EXTRAIT SOURCE:
++++

Quand en décembre, coups de feu et menaces ont éclaté aux Izards, tout le monde a été surpris que quelques jours plus tard, une rafale de Kalachnikov vise le hall d'un immeuble rue des Chamois et tue un garçon de 18 ans, Nabil Bennani. Surprise et pourtant, depuis déjà plusieurs semaines, l'ambiance était «pourrie». «Les anciens s'inquiétaient de la dérive et du risque de flingage depuis déjà un moment», lâche un observateur. Cette guerre est liée à la maîtrise du trafic de drogue mais les ressorts véritables restent mystérieux.

2. Qui sont les chefs ?

«Longtemps, la drogue a fait vivre les Izards. Le quartier vendait même aux autres cités», prévient un initié. Seulement ces dernières années, les «figures» du business ont pris du recul. Les «historiques» absents, les rivalités se sont exacerbés. «Avant tout le monde mangeait et personne ne se plaignait», insiste l'initié. Les opérations à répétition de la police ont déstabilisé l'organisation mais pas coupé les approvisionnements. Certains ont alors voulu maîtriser le deal, sans partager, et les incidents ont démarré. Depuis l'assassinat du Milano le 21 janvier, le calme semblait revenu. Précaire. La sortie de prison de Wallid Larbi-Bey en mai, faute de preuve, et un de ses amis un peu plus tôt, a envoyé un mauvais message.

3. Le rôle du milano

Depuis le 5 décembre, quand un des gérants du Milano a été pris pour cible, le snack restaurant de l'avenue de Launaguet revient comme un mauvais refrain. Pris pour cible le 5 décembre par Larbi-Bey, du moins selon ses premières déclarations, un des gérants n'a pas hésité à parler aux policiers. En retour, il n'a pas vraiment été soutenu. Ni par le quartier, ni bien sûr par les gens qu'ils avaient dénoncés. D'ailleurs au moment d'être confronté à ses agresseurs en mai, cet homme à dit stop. Pas de témoignage, pas de reconnaissance et Larbi-Bey et son complice supposé ont quitté la prison. Auparavant, le 21 janvier, Miloud Nemard 25 ans avait été assassiné au Milano le 21 janvier, et deux autres clients blessés par balle. Et le deuxième gérant, Medhi El Aouamad, 24 ans, a payé de sa vie vendredi son attachement à l'établissement de la route de Launaguet. Le Milano est fermé depuis la tuerie du 21 janvier.

++++

ENTRÉES DU CORPUS:
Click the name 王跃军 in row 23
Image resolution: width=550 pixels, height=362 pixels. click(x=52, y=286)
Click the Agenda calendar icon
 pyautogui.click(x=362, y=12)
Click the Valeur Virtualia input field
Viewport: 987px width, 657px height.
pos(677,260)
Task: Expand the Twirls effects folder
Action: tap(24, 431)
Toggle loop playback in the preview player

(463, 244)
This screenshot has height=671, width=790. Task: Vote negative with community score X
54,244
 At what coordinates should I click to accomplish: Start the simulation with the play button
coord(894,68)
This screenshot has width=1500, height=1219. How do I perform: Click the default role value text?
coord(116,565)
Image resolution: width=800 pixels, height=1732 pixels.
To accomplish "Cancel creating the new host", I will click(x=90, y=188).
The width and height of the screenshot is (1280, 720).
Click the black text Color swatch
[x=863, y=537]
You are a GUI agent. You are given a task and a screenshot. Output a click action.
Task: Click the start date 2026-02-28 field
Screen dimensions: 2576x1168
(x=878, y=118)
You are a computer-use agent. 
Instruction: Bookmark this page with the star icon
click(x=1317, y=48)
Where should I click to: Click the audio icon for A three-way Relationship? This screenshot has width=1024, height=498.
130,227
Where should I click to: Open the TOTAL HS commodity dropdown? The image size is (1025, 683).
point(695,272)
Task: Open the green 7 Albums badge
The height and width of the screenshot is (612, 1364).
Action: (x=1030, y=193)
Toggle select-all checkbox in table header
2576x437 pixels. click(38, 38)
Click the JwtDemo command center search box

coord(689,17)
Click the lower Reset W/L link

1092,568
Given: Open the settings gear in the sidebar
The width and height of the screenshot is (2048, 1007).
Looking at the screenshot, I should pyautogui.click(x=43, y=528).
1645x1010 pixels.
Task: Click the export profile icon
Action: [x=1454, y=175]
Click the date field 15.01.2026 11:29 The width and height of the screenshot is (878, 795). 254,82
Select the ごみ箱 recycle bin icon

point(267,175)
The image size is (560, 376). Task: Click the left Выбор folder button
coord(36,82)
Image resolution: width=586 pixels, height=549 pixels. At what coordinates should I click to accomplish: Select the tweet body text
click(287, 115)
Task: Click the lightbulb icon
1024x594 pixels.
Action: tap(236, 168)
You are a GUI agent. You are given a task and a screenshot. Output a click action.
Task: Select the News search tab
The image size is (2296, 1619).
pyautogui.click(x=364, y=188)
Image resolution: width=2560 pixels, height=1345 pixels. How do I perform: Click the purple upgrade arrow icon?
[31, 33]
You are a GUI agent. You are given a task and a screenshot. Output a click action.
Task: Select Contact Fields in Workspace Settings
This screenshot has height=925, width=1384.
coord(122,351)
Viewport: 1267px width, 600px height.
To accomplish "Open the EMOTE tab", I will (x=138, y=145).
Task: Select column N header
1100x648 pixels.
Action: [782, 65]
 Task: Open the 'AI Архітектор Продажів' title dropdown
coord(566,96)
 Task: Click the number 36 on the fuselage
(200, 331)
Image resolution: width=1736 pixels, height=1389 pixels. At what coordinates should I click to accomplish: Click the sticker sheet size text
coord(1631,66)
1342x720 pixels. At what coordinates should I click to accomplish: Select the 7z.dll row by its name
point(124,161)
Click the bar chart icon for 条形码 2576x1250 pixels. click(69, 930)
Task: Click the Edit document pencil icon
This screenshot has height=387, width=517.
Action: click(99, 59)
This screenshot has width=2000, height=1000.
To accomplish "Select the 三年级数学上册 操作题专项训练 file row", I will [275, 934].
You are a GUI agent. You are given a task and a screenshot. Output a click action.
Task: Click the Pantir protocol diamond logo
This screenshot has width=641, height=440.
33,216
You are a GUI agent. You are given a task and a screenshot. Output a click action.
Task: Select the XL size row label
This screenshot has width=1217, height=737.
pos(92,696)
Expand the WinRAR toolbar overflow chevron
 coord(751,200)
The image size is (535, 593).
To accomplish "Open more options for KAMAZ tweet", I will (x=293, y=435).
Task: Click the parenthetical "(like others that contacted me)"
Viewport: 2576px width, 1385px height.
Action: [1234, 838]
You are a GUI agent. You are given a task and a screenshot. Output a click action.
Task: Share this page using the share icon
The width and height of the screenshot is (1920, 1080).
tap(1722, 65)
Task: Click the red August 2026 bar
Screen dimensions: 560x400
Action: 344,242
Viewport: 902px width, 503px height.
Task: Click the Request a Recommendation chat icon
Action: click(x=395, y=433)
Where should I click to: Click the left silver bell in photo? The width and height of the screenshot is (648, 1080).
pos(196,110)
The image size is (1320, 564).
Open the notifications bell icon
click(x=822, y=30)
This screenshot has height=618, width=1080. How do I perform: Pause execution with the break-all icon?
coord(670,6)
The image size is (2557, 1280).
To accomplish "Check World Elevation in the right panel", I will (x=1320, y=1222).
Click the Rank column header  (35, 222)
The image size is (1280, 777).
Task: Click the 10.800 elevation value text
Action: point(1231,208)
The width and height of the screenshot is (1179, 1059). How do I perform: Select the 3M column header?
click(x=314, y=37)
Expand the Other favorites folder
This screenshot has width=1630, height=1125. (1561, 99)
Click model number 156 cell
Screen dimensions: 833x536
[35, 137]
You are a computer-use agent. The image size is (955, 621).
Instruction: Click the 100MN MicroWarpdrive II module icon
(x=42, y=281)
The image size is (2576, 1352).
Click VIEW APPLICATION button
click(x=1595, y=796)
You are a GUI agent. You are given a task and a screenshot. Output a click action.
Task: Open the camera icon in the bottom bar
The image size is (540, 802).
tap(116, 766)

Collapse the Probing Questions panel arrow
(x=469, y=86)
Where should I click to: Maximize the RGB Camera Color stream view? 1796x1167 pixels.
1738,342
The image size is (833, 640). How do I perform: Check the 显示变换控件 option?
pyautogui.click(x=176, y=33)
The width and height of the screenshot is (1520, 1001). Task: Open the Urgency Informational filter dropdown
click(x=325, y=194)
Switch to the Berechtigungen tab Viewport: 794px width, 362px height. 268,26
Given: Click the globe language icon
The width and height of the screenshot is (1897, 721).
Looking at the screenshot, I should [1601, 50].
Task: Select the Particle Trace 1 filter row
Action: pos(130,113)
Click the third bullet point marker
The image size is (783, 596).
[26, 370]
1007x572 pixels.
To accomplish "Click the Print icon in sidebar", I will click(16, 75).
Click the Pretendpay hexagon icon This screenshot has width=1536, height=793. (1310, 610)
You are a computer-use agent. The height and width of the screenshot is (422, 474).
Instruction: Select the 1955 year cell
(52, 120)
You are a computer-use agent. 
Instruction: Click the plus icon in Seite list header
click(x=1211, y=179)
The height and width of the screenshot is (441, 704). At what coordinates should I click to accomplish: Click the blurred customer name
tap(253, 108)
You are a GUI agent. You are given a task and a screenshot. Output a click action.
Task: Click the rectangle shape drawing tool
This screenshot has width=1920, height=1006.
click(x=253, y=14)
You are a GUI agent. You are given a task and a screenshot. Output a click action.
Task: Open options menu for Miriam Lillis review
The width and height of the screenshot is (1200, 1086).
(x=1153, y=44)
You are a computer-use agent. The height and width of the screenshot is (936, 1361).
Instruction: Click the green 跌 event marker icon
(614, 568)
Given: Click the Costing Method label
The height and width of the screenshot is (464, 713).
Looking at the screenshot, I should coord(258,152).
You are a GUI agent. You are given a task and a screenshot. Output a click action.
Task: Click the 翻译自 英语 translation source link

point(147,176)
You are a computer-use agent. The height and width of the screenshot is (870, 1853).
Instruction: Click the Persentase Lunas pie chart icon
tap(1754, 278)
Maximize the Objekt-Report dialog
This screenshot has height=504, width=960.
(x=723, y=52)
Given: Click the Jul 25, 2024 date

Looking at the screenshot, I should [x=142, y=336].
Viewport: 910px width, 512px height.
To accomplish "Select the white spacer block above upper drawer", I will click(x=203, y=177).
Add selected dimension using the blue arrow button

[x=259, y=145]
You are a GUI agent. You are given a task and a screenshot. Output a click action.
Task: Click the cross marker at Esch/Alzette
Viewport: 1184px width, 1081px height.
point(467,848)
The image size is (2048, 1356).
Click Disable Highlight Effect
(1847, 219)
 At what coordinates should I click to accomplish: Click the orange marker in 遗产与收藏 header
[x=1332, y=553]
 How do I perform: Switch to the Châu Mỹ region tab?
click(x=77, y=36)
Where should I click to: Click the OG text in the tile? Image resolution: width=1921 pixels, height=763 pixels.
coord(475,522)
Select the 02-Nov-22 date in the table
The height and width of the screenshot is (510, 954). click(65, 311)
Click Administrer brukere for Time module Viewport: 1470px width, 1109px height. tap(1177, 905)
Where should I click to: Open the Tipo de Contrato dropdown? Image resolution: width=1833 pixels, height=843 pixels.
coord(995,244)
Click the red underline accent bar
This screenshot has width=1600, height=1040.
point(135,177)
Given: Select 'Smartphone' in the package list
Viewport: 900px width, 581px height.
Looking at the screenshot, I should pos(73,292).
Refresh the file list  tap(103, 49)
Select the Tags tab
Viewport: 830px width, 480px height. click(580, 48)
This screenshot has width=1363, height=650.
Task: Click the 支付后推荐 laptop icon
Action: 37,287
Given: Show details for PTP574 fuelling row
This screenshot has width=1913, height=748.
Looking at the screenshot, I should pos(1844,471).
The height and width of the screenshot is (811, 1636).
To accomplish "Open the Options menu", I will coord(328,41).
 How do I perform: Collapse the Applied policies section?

++++

OBJECTIFS:
• A. Relevez tous les noms de personnes cités dans l'extrait sur les violences aux Izards.
• B. Recopiez à l'identique tout le passage de l'extrait allant de « Quand en décembre, coups » jusqu'à « véritables restent mystérieux. ».
• C. Indiquez si chacune des affirmations suivantes concorde avec l'extrait, en citant les mots qui tranchent : (i) le Milano est fermé depuis la tuerie du 21 janvier ; (ii) Wallid Larbi-Bey est sorti de prison en mai après une condamnation ; (iii) les opérations de police ont coupé les approvisionnements.
Les entrées forment un matériau distinct de l'extrait.

CORRIGÉS:
• A.
- Nabil Bennani
- Wallid Larbi-Bey
- Miloud Nemard
- Medhi El Aouamad

• B.
Quand en décembre, coups de feu et menaces ont éclaté aux Izards, tout le monde a été surpris que quelques jours plus tard, une rafale de Kalachnikov vise le hall d'un immeuble rue des Chamois et tue un garçon de 18 ans, Nabil Bennani. Surprise et pourtant, depuis déjà plusieurs semaines, l'ambiance était «pourrie». «Les anciens s'inquiétaient de la dérive et du risque de flingage depuis déjà un moment», lâche un observateur. Cette guerre est liée à la maîtrise du trafic de drogue mais les ressorts véritables restent mystérieux.

• C.
(i) Oui : « Le Milano est fermé depuis la tuerie du 21 janvier. »
(ii) Non : « La sortie de prison de Wallid Larbi-Bey en mai, faute de preuve ».
(iii) Non : « ont déstabilisé l'organisation mais pas coupé les approvisionnements ».